(RECORDS FOR THE TASK begins)

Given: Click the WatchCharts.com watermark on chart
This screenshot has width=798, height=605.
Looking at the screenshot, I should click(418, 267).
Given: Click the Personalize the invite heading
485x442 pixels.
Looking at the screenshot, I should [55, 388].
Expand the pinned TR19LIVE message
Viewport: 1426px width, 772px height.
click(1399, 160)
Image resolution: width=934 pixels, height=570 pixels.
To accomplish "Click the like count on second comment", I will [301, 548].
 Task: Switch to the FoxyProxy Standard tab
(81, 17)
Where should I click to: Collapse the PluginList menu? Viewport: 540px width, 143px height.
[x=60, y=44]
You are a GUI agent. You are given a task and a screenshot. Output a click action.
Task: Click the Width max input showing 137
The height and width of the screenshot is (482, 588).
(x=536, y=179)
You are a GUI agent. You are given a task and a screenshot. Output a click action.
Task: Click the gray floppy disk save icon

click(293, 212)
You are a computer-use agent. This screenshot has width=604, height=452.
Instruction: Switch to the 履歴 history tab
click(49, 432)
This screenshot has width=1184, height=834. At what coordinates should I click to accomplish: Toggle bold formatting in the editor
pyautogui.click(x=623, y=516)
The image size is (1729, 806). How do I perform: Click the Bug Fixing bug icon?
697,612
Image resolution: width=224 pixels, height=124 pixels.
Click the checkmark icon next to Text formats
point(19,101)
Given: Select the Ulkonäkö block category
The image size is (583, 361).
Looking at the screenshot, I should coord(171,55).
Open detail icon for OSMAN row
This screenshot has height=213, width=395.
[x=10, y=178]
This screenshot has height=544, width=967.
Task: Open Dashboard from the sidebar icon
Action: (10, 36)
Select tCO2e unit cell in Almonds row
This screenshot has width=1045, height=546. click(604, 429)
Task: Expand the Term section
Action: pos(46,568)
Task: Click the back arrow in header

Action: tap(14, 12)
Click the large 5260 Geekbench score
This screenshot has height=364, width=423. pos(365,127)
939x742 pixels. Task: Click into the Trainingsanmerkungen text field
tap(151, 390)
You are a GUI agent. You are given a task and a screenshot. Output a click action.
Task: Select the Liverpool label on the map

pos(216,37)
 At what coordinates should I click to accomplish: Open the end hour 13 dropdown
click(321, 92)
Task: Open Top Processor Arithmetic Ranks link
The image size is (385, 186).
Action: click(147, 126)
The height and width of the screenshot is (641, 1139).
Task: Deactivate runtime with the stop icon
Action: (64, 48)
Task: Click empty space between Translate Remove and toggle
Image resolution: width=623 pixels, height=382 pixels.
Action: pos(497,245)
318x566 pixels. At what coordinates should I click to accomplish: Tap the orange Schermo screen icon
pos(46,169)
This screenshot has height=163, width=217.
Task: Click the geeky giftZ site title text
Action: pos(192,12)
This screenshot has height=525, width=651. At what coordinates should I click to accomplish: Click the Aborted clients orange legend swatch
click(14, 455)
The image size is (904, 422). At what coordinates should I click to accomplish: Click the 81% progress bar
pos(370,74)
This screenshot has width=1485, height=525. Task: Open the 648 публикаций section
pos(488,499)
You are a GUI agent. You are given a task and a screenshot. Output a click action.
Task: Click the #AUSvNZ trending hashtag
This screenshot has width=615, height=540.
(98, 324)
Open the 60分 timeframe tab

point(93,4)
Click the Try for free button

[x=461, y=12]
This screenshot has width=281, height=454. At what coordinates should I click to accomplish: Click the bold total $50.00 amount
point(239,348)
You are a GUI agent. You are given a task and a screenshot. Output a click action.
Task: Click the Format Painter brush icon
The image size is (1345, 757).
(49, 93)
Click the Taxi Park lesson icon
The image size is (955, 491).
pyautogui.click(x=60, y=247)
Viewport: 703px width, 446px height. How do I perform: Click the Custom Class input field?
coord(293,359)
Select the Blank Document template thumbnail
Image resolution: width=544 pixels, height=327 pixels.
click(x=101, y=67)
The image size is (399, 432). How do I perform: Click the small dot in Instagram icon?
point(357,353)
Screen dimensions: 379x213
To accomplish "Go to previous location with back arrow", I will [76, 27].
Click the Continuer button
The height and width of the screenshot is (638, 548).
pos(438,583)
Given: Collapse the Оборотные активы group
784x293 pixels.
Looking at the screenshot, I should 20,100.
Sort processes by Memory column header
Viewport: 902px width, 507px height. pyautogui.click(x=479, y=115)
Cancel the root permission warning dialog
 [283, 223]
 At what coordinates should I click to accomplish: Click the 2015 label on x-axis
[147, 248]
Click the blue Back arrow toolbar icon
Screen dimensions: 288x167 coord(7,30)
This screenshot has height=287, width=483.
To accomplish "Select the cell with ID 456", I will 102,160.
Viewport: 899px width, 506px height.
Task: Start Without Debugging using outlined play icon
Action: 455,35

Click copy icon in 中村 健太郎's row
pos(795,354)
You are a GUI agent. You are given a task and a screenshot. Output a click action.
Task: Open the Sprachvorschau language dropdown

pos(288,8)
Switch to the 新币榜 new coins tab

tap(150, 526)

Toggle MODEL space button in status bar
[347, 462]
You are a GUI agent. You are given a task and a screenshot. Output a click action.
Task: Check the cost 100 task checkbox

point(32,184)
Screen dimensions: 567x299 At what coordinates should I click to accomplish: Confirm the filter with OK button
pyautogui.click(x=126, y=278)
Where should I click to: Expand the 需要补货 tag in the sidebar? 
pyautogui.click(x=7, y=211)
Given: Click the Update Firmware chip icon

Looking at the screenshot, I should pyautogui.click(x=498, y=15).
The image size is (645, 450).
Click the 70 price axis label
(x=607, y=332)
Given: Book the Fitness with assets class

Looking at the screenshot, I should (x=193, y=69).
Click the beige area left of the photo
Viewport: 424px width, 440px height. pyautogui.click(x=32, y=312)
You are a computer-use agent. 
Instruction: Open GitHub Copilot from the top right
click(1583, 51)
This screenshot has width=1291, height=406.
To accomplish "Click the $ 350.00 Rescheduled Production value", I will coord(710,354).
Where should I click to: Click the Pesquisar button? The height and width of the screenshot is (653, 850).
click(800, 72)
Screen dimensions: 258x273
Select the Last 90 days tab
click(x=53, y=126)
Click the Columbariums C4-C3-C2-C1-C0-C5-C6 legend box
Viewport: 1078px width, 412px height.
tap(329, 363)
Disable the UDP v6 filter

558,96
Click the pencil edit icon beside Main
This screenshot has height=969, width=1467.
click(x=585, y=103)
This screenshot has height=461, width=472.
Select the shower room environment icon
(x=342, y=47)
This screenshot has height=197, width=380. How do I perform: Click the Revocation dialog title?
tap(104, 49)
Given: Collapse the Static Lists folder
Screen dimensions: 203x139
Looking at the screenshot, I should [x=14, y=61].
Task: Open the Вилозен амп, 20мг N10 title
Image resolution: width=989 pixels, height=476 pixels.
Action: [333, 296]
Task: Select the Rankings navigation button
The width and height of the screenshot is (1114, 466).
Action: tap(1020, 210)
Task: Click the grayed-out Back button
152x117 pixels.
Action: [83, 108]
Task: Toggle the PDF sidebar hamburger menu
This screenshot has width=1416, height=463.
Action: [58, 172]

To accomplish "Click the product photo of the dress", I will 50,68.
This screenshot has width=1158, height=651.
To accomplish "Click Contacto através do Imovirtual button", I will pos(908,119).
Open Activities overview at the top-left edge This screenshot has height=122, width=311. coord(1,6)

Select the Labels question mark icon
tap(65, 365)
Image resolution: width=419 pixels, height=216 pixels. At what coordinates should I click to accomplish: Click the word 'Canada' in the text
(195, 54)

(RECORDS FOR THE TASK ends)

=== TASK DESCRIPTION ===
So that the data stays intact, repeat all of it exactly.

=== FINAL ANSWER ===
Given: Click the WatchCharts.com watermark on chart
This screenshot has width=798, height=605.
Looking at the screenshot, I should click(418, 267).
Given: Click the Personalize the invite heading
485x442 pixels.
Looking at the screenshot, I should [55, 388].
Expand the pinned TR19LIVE message
Viewport: 1426px width, 772px height.
click(1399, 160)
Image resolution: width=934 pixels, height=570 pixels.
To accomplish "Click the like count on second comment", I will [301, 548].
 Task: Switch to the FoxyProxy Standard tab
(81, 17)
Where should I click to: Collapse the PluginList menu? Viewport: 540px width, 143px height.
[x=60, y=44]
You are a GUI agent. You are given a task and a screenshot. Output a click action.
Task: Click the Width max input showing 137
The height and width of the screenshot is (482, 588).
(x=536, y=179)
You are a GUI agent. You are given a task and a screenshot. Output a click action.
Task: Click the gray floppy disk save icon

click(293, 212)
You are a computer-use agent. This screenshot has width=604, height=452.
Instruction: Switch to the 履歴 history tab
click(49, 432)
This screenshot has width=1184, height=834. At what coordinates should I click to accomplish: Toggle bold formatting in the editor
pyautogui.click(x=623, y=516)
The image size is (1729, 806). How do I perform: Click the Bug Fixing bug icon?
697,612
Image resolution: width=224 pixels, height=124 pixels.
Click the checkmark icon next to Text formats
point(19,101)
Given: Select the Ulkonäkö block category
The image size is (583, 361).
Looking at the screenshot, I should coord(171,55).
Open detail icon for OSMAN row
This screenshot has height=213, width=395.
[x=10, y=178]
This screenshot has height=544, width=967.
Task: Open Dashboard from the sidebar icon
Action: (10, 36)
Select tCO2e unit cell in Almonds row
This screenshot has width=1045, height=546. click(604, 429)
Task: Expand the Term section
Action: pos(46,568)
Task: Click the back arrow in header

Action: tap(14, 12)
Click the large 5260 Geekbench score
This screenshot has height=364, width=423. pos(365,127)
939x742 pixels. Task: Click into the Trainingsanmerkungen text field
tap(151, 390)
You are a GUI agent. You are given a task and a screenshot. Output a click action.
Task: Select the Liverpool label on the map

pos(216,37)
 At what coordinates should I click to accomplish: Open the end hour 13 dropdown
click(321, 92)
Task: Open Top Processor Arithmetic Ranks link
The image size is (385, 186).
Action: click(147, 126)
The height and width of the screenshot is (641, 1139).
Task: Deactivate runtime with the stop icon
Action: (64, 48)
Task: Click empty space between Translate Remove and toggle
Image resolution: width=623 pixels, height=382 pixels.
Action: pos(497,245)
318x566 pixels. At what coordinates should I click to accomplish: Tap the orange Schermo screen icon
pos(46,169)
This screenshot has height=163, width=217.
Task: Click the geeky giftZ site title text
Action: pos(192,12)
This screenshot has height=525, width=651. At what coordinates should I click to accomplish: Click the Aborted clients orange legend swatch
click(14, 455)
The image size is (904, 422). At what coordinates should I click to accomplish: Click the 81% progress bar
pos(370,74)
This screenshot has width=1485, height=525. Task: Open the 648 публикаций section
pos(488,499)
You are a GUI agent. You are given a task and a screenshot. Output a click action.
Task: Click the #AUSvNZ trending hashtag
This screenshot has width=615, height=540.
(98, 324)
Open the 60分 timeframe tab

point(93,4)
Click the Try for free button

[x=461, y=12]
This screenshot has width=281, height=454. At what coordinates should I click to accomplish: Click the bold total $50.00 amount
point(239,348)
You are a GUI agent. You are given a task and a screenshot. Output a click action.
Task: Click the Format Painter brush icon
The image size is (1345, 757).
(49, 93)
Click the Taxi Park lesson icon
The image size is (955, 491).
pyautogui.click(x=60, y=247)
Viewport: 703px width, 446px height. How do I perform: Click the Custom Class input field?
coord(293,359)
Select the Blank Document template thumbnail
Image resolution: width=544 pixels, height=327 pixels.
click(x=101, y=67)
The image size is (399, 432). How do I perform: Click the small dot in Instagram icon?
point(357,353)
Screen dimensions: 379x213
To accomplish "Go to previous location with back arrow", I will [76, 27].
Click the Continuer button
The height and width of the screenshot is (638, 548).
pos(438,583)
Given: Collapse the Оборотные активы group
784x293 pixels.
Looking at the screenshot, I should 20,100.
Sort processes by Memory column header
Viewport: 902px width, 507px height. pyautogui.click(x=479, y=115)
Cancel the root permission warning dialog
 [283, 223]
 At what coordinates should I click to accomplish: Click the 2015 label on x-axis
[147, 248]
Click the blue Back arrow toolbar icon
Screen dimensions: 288x167 coord(7,30)
This screenshot has height=287, width=483.
To accomplish "Select the cell with ID 456", I will 102,160.
Viewport: 899px width, 506px height.
Task: Start Without Debugging using outlined play icon
Action: 455,35

Click copy icon in 中村 健太郎's row
pos(795,354)
You are a GUI agent. You are given a task and a screenshot. Output a click action.
Task: Open the Sprachvorschau language dropdown

pos(288,8)
Switch to the 新币榜 new coins tab

tap(150, 526)

Toggle MODEL space button in status bar
[347, 462]
You are a GUI agent. You are given a task and a screenshot. Output a click action.
Task: Check the cost 100 task checkbox

point(32,184)
Screen dimensions: 567x299 At what coordinates should I click to accomplish: Confirm the filter with OK button
pyautogui.click(x=126, y=278)
Where should I click to: Expand the 需要补货 tag in the sidebar? 
pyautogui.click(x=7, y=211)
Given: Click the Update Firmware chip icon

Looking at the screenshot, I should pyautogui.click(x=498, y=15).
The image size is (645, 450).
Click the 70 price axis label
(x=607, y=332)
Given: Book the Fitness with assets class

Looking at the screenshot, I should (x=193, y=69).
Click the beige area left of the photo
Viewport: 424px width, 440px height. pyautogui.click(x=32, y=312)
You are a computer-use agent. 
Instruction: Open GitHub Copilot from the top right
click(1583, 51)
This screenshot has width=1291, height=406.
To accomplish "Click the $ 350.00 Rescheduled Production value", I will coord(710,354).
Where should I click to: Click the Pesquisar button? The height and width of the screenshot is (653, 850).
click(800, 72)
Screen dimensions: 258x273
Select the Last 90 days tab
click(x=53, y=126)
Click the Columbariums C4-C3-C2-C1-C0-C5-C6 legend box
Viewport: 1078px width, 412px height.
tap(329, 363)
Disable the UDP v6 filter

558,96
Click the pencil edit icon beside Main
This screenshot has height=969, width=1467.
click(x=585, y=103)
This screenshot has height=461, width=472.
Select the shower room environment icon
(x=342, y=47)
This screenshot has height=197, width=380. How do I perform: Click the Revocation dialog title?
tap(104, 49)
Given: Collapse the Static Lists folder
Screen dimensions: 203x139
Looking at the screenshot, I should [x=14, y=61].
Task: Open the Вилозен амп, 20мг N10 title
Image resolution: width=989 pixels, height=476 pixels.
Action: [333, 296]
Task: Select the Rankings navigation button
The width and height of the screenshot is (1114, 466).
Action: tap(1020, 210)
Task: Click the grayed-out Back button
152x117 pixels.
Action: [83, 108]
Task: Toggle the PDF sidebar hamburger menu
This screenshot has width=1416, height=463.
Action: [58, 172]

To accomplish "Click the product photo of the dress", I will 50,68.
This screenshot has width=1158, height=651.
To accomplish "Click Contacto através do Imovirtual button", I will pos(908,119).
Open Activities overview at the top-left edge This screenshot has height=122, width=311. coord(1,6)

Select the Labels question mark icon
tap(65, 365)
Image resolution: width=419 pixels, height=216 pixels. At what coordinates should I click to accomplish: Click the word 'Canada' in the text
(195, 54)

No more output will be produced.